Según asegura la religiosa María Carmelita la falta de voluntarios es lo que mantiene ese escaso margen de apertura para los visitantes. Reconoce que les harían falta más personas para que se ocuparan de esas tareas, ya que ellas son monjas de clausura y no pueden salir al exterior y ocuparse de ello. «Nos gustaría que hubiera más gente que se comprometiera para atender la puerta», remarca la madre superiora.
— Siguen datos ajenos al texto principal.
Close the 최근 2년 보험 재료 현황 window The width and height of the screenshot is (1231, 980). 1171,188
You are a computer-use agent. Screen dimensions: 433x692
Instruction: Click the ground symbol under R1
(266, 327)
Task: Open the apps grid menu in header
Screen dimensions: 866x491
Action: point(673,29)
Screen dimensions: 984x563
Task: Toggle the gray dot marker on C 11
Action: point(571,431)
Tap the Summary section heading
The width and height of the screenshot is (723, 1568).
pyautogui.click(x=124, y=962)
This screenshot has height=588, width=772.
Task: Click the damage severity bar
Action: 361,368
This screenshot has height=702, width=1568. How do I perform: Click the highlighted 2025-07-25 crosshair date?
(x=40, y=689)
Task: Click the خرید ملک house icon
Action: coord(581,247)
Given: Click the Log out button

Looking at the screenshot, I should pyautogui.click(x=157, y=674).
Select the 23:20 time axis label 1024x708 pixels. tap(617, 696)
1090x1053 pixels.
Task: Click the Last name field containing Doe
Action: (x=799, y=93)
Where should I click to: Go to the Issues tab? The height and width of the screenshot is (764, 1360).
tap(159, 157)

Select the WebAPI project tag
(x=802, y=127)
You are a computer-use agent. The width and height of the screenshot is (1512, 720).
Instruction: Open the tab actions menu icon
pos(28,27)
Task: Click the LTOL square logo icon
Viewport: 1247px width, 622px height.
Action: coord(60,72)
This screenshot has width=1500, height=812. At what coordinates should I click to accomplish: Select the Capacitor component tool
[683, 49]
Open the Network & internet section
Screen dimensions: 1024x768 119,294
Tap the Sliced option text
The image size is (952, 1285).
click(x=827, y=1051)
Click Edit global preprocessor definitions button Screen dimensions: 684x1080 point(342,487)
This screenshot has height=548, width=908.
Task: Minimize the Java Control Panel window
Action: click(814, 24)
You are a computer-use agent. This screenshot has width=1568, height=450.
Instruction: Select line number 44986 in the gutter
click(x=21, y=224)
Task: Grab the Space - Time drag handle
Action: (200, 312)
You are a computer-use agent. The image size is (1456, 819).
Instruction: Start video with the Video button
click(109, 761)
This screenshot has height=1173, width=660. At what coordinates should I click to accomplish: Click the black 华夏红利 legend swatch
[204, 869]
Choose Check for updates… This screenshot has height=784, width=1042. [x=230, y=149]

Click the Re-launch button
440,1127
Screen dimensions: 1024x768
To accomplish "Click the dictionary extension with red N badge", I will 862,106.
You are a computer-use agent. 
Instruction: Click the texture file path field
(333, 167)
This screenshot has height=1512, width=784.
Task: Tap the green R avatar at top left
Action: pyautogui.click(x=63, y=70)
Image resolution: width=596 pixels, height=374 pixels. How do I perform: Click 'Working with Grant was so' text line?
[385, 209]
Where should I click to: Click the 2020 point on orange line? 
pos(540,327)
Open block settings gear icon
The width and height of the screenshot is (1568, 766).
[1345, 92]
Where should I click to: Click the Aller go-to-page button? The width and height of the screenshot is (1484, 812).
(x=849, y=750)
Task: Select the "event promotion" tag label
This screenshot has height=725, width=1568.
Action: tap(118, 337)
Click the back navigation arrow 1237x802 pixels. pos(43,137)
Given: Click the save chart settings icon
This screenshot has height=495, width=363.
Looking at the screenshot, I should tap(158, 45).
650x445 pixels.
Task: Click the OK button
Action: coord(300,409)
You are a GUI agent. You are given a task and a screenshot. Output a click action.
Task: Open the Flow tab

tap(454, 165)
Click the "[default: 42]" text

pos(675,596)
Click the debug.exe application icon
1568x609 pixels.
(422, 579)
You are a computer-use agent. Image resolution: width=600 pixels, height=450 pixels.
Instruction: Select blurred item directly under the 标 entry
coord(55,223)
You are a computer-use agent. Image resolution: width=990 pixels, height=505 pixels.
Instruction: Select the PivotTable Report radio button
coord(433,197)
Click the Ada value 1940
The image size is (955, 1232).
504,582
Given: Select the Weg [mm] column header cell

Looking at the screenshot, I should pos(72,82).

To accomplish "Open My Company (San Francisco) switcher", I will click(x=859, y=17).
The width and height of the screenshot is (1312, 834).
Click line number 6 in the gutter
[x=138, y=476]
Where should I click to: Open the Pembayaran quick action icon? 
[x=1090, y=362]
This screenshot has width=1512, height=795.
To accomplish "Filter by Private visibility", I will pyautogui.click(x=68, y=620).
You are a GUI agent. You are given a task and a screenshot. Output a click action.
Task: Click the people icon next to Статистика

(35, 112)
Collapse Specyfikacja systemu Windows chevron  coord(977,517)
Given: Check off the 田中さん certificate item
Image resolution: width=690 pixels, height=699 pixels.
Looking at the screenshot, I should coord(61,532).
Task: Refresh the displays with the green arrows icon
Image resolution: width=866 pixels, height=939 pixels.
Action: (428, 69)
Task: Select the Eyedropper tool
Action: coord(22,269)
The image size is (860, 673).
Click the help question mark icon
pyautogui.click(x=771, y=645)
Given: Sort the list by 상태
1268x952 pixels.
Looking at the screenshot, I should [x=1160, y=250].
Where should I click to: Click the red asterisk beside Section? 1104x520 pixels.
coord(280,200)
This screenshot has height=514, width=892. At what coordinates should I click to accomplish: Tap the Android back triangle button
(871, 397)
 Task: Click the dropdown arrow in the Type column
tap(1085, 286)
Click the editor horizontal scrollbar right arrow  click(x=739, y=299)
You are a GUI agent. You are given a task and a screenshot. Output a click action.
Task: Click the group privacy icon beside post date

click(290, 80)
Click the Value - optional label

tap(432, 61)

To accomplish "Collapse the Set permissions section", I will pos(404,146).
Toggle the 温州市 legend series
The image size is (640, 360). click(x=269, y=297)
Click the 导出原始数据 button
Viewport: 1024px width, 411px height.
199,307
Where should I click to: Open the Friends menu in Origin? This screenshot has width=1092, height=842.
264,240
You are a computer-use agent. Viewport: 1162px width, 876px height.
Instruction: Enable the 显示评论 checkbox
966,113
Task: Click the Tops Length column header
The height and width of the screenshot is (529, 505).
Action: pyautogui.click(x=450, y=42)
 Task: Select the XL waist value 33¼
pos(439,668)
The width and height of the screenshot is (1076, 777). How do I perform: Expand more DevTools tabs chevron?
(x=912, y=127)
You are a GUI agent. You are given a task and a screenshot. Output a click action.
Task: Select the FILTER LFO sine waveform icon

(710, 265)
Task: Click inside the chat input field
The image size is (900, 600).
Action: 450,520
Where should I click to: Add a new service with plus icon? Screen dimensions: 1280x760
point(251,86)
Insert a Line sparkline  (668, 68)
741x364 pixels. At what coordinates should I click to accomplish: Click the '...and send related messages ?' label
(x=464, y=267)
Hacen un llamamiento público para todo aquel que esté interesado pueda aportar su tiempo para controlar la entrada y de esa forma contribuir a dar a conocer esta pequeña joya del siglo XVII, declarada Bien de Interés Cultural.

Este entorno fue fundado por los Franciscanos Descalzos en 1668 justo enfrente de donde se situaba el Hospital de la Piedad, según informa la página web de Turismo Extremadura, que no tiene actualizados los horarios de visita. La enfermería junto con el hospital, detalla, eran los lugares principales de cuidados para la población de la época. Indica esta web que después de esta primera etapa la capilla fue vendida y pasó a formar parte de la congregación Obra de Amor.

Lo más destacado de esta pequeña joya arquitectónica es su cúpula, cargada con yeserías y detalles en forma de águilas, jarrones con azucenas y piñas, adornos de gran delicadeza. Otra de las cosas más llamativas de este pequeño espacio recuperado para la exhibición es la intensa luz que entra a través de su linterna.